- Tasks to perform
a. Answer these questions about the philodendron passage, one per line:
(i) What trees does P. bipinnatifidum usually climb in its native area?
(ii) Where on the spadix are the male flowers concentrated?
(iii) How do the flowers produce their heat?
b. Reproduce the part of the philodendron passage starting at "The inflorescence of" and ending at "that is strangest.", without changing any of its wording.

- Reading passage
......
Although Philodendron bipinnatifidum climbs trees, it is not actually an epiphyte. P. bipinnatifidum is technically a hemiepiphtye, which means that it is a plant that will grow from seed in the soil and climb a tree, or often it will grow attached to a branch and extend its roots down to the soil. Either way, P. bipinnatifidum likes to keep its roots in the soil while enjoying the advantage of greater sunlight gained from climbing other trees, usually palms in its native area of central South America.
Phildodendron bipinnatifidum is a common landscape plant in much of the southern United States and it is admired for its large leaves and spreading form as well as its ability to form aerial roots. It is not its beauty or uniqueness that is most interesting though. The most interesting aspect of P. bipinnatifidum, and most of the plants in the Aroid family (Araceae), is its reproduction process.
The inflorescence of P. bipinnatifidum consists of a spathe and spadix, as can be seen in the photo. The spathe, which is actually a modified leaf, partially encircles the spadix, which is a stiff projection that contains the actual flowers. In fact, there are thousands of tiny flowers located on the spadix. Some of these are male and some female. The male flowers are concentrated at the tip of the spadix, while the females are located at the base. In between these two zones are sterile male flowers. These flowers, especially the sterile males, create great amounts of heat which they produce by burning fat. This process is very common in animals but seldom seen in plants. The temperature of the spadix has been found to be as high as 100ᵒF. The fact that P. bipinnatifidum produces heat is interesting enough, but it is the purpose of this heat that is strangest.
......
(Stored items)
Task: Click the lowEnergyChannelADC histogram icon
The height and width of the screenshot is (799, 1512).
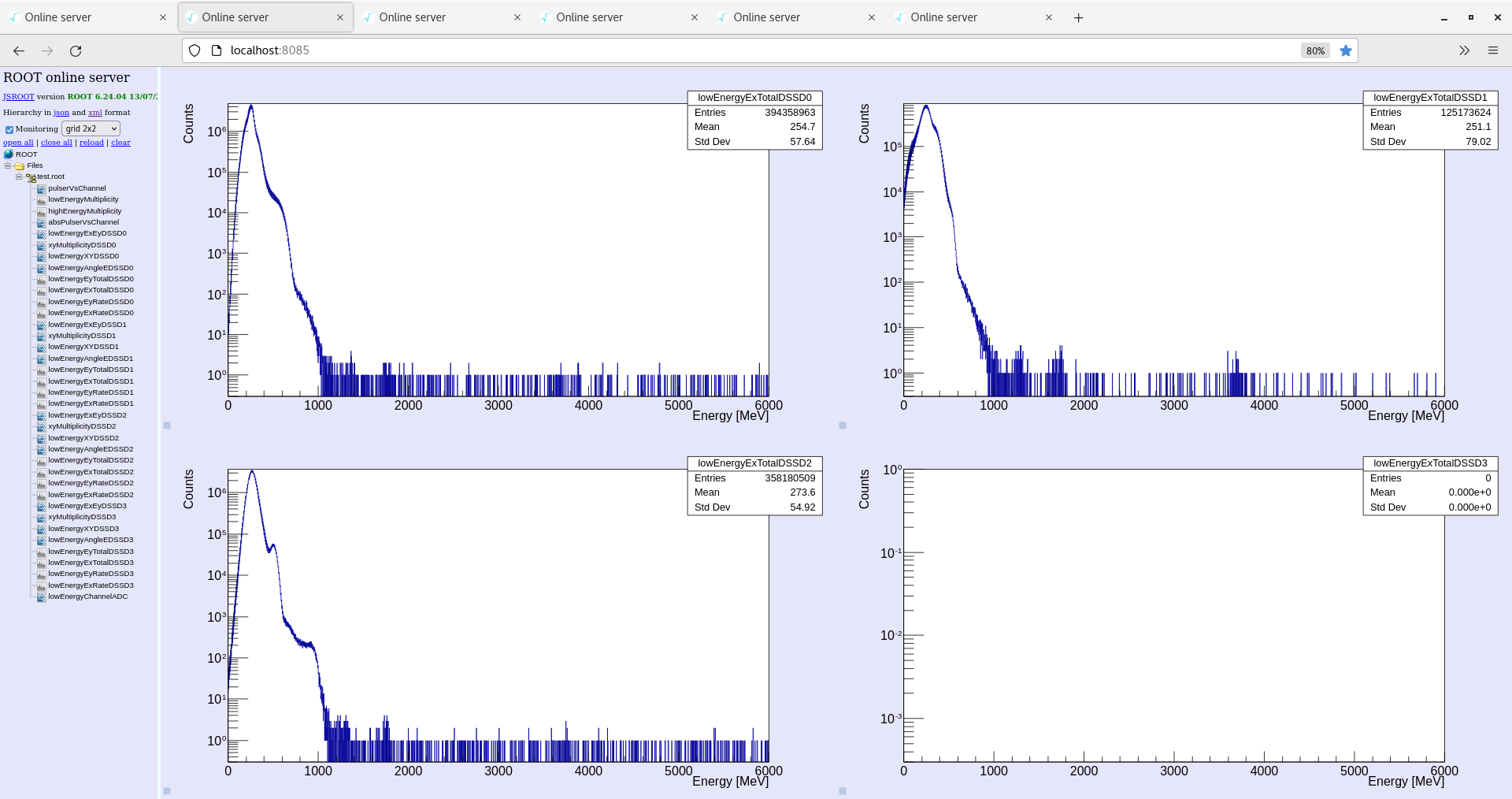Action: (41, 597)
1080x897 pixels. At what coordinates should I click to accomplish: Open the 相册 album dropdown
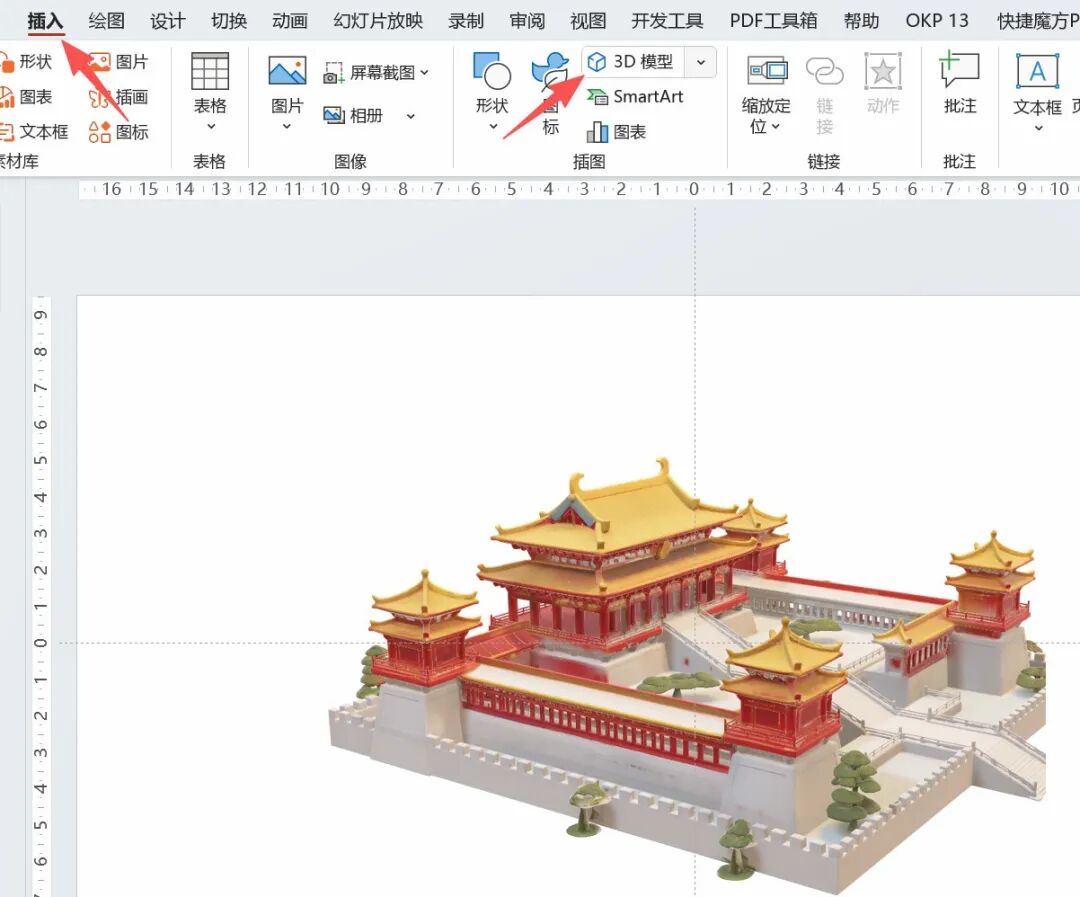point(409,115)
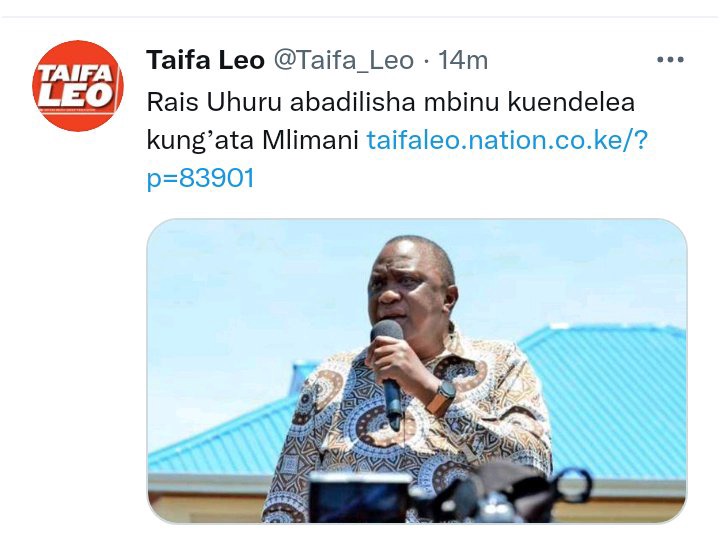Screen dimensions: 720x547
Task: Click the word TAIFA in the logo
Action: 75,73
......
- Answers given
a.
(i) Palms
(ii) At the tip
(iii) By burning fat

b.
The inflorescence of P. bipinnatifidum consists of a spathe and spadix, as can be seen in the photo. The spathe, which is actually a modified leaf, partially encircles the spadix, which is a stiff projection that contains the actual flowers. In fact, there are thousands of tiny flowers located on the spadix. Some of these are male and some female. The male flowers are concentrated at the tip of the spadix, while the females are located at the base. In between these two zones are sterile male flowers. These flowers, especially the sterile males, create great amounts of heat which they produce by burning fat. This process is very common in animals but seldom seen in plants. The temperature of the spadix has been found to be as high as 100ᵒF. The fact that P. bipinnatifidum produces heat is interesting enough, but it is the purpose of this heat that is strangest.